Requisitos:
1) Transcreva do texto sobre a democracia em Portugal o trecho que abre com as palavras "Embora na maioria" e fecha com "na opinião pública.".
2) Resuma em duas frases o texto sobre a democracia em Portugal.

Os
casos que povoam a agenda têm criado tensões muitíssimo pouco
desejáveis num Estado de Direito e num sistema político
democrático. E têm sobretudo contribuído para colocar à vista de
todos problemas que há muito eram sentidos. A democracia anda a ser
agredida. Três tipos de maus tratos têm-se destacado nestes
domínios.
Em
primeiro lugar, tem sido evidente para o cidadão comum a existência
de duas justiças em Portugal: a dos ricos e influentes e a do comum
dos mortais. Na primeira há sempre lugar a recursos, a
relativizações e ao benefício da dúvida. A segunda é implacável,
cega e nada misericordiosa. O diagnóstico é mais do que conhecido:
a existência de um sistema de justiça assim é um perigo num
sistema democrático.
Em
segundo lugar, assiste-se ao levantamento regular de perigosas
suspeitas relativamente a figuras reconhecidas da classe política.
Embora na maioria dos casos tal se encaixe num perfil relativamente
tipificado - figuras do bloco central que saltaram entre o público
e o privado e com ascensões meteóricas - acaba por ser toda a
imagem de uma classe que está a sair manchada. Tal como até já
demonstram alguns estudos, a percepção da corrupção está a
aumentar perigosamente na opinião pública.

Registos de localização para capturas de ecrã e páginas

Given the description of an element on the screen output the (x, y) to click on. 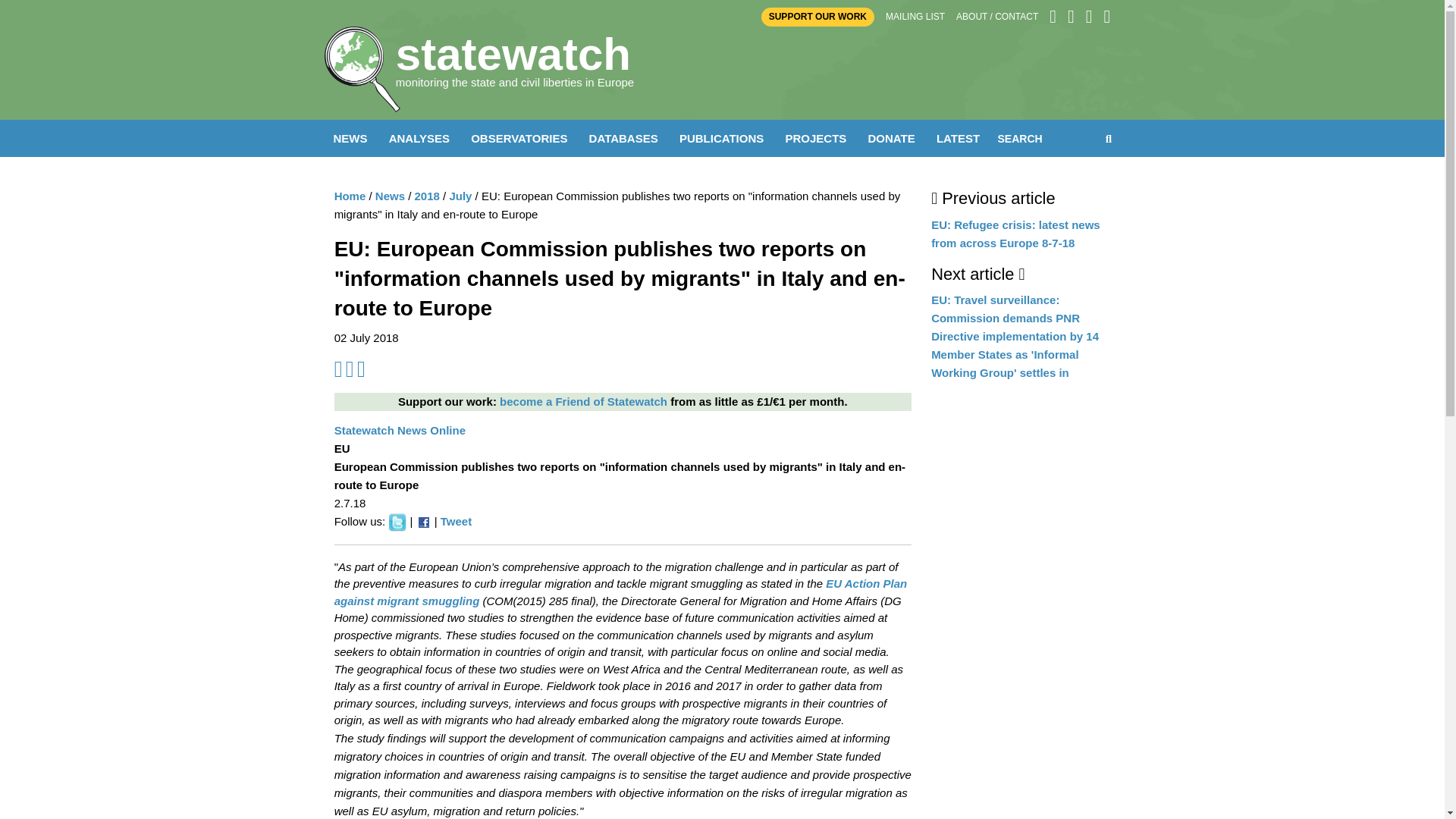
OBSERVATORIES (518, 138)
PROJECTS (814, 138)
ANALYSES (418, 138)
July (459, 195)
Donate (582, 400)
Home (350, 195)
News (389, 195)
PUBLICATIONS (721, 138)
NEWS (350, 138)
DONATE (890, 138)
DATABASES (623, 138)
LATEST (957, 138)
SUPPORT OUR WORK (818, 16)
2018 (426, 195)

Resoluções por tarefa:
1)
Embora na maioria dos casos tal se encaixe num perfil relativamente
tipificado - figuras do bloco central que saltaram entre o público
e o privado e com ascensões meteóricas - acaba por ser toda a
imagem de uma classe que está a sair manchada. Tal como até já
demonstram alguns estudos, a percepção da corrupção está a
aumentar perigosamente na opinião pública.

2) Os casos que povoam a agenda têm criado tensões indesejáveis num Estado de Direito e revelado que a democracia anda a ser agredida. Entre os maus tratos destacados estão a existência de duas justiças, uma para os ricos e influentes e outra implacável para o comum dos mortais, e o levantamento regular de suspeitas sobre figuras da classe política, que mancha a imagem de toda essa classe e faz aumentar a percepção da corrupção.